Diferente de nós, a fotógrafa e produtora cultural Sheila Signário registra crianças sem teto. Em meio à violência desproporcional, as existências frágeis e erráticas, novos nomadismo. Ela sente-interpreta imageticamente a cidade aos olhos de infantes sem chances. Os fotógrafos Wilson Cortez e Guma Galina também têm realizado registros visuais inéditos, formando um belíssimo acervo fotobiográfico das beiras. Criam poesias visuais derramadas e épicas, imagens trespassadas e dramáticas de tudo que transborda vida urgente: música, cotidiano e beleza, teatros sem palco e dança. Panorama aberto e fluido das efêmeras cenas culturais periféricas. Em conjunto tramam e constroem uma contra contracultura imagética em que pululam negros e negras, seres periféricos. Dinamicamente criativos são criadores e personagens recriados visualmente. Cidade-texto negra de becos e vielas em contraposição aos jardins de alamedas alvas e arborizadas.
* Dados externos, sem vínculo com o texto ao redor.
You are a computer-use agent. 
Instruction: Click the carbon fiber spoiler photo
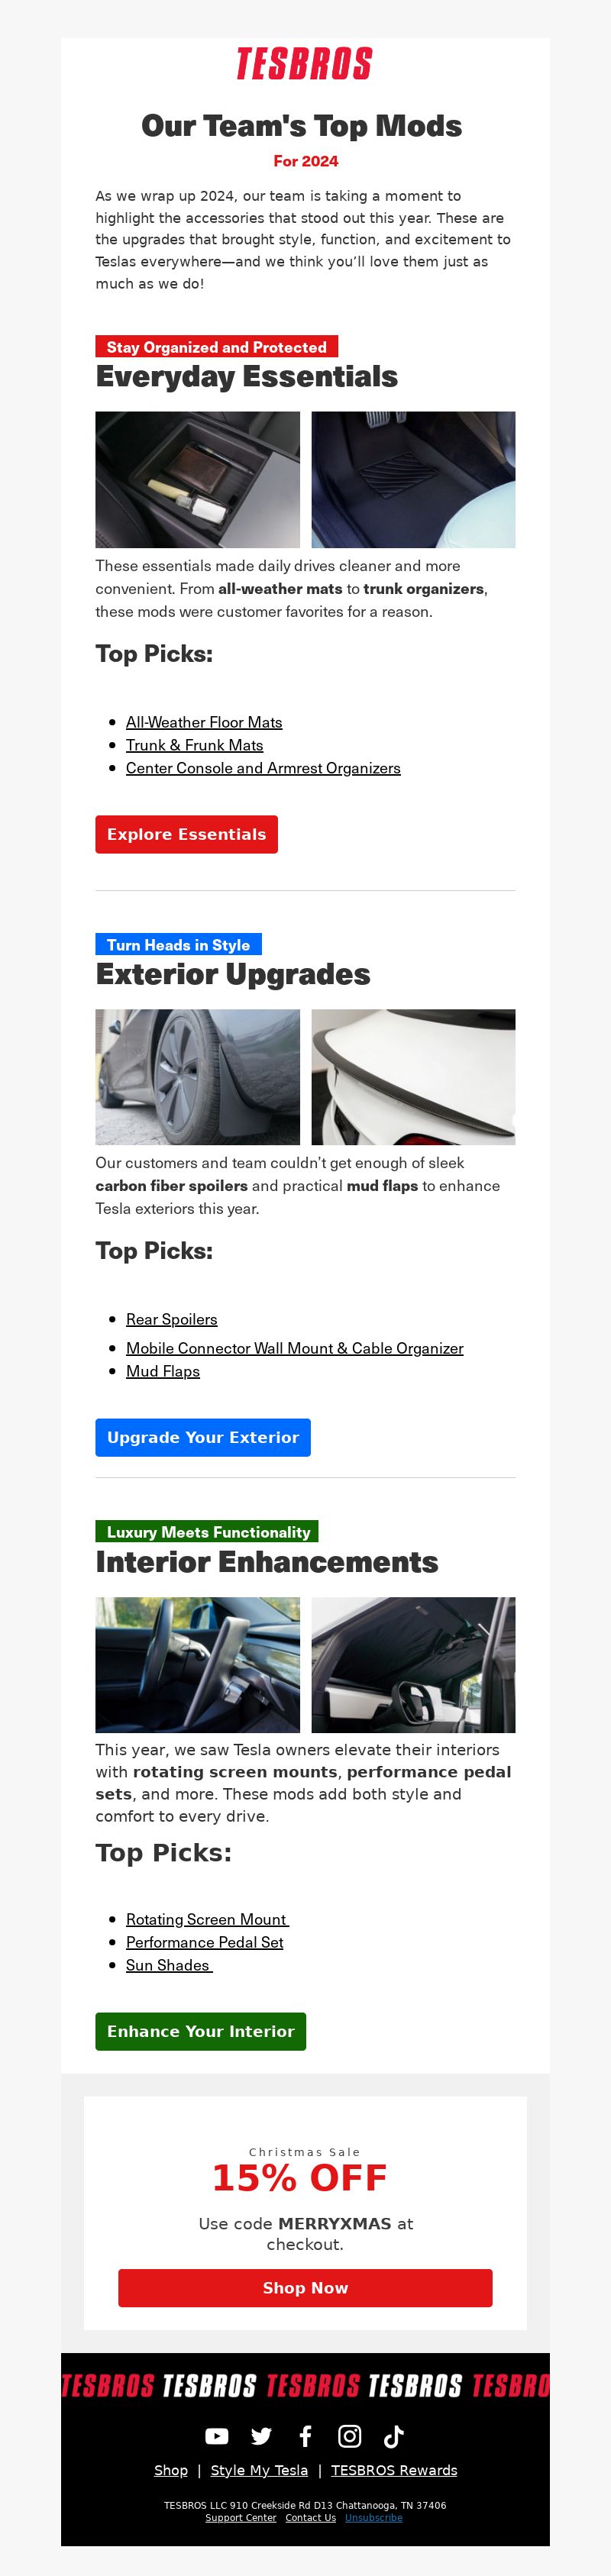pyautogui.click(x=413, y=1077)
Por décadas, nas zonas pobres da cidade, as hordas de jovens negros e pobres perderam seus campinhos de várzeas para obras públicas. Sem choro nem registro. O fotógrafo, editor e videomaker Cassimano Nanau roda por ali, de câmera em punho, a partir do limítrofe sudoeste, Jardim Jaqueline. Vem fixando digitalmente o pouco que ainda escapou dessa determinação da política urbana. Terminais de ônibus, unidades básicas de saúdes, hospitais regionais e creches vão surgindo onde antes existiam os únicos espaços de lazer na periferia. É essa modernidade urbana tosca, perversa ou nada.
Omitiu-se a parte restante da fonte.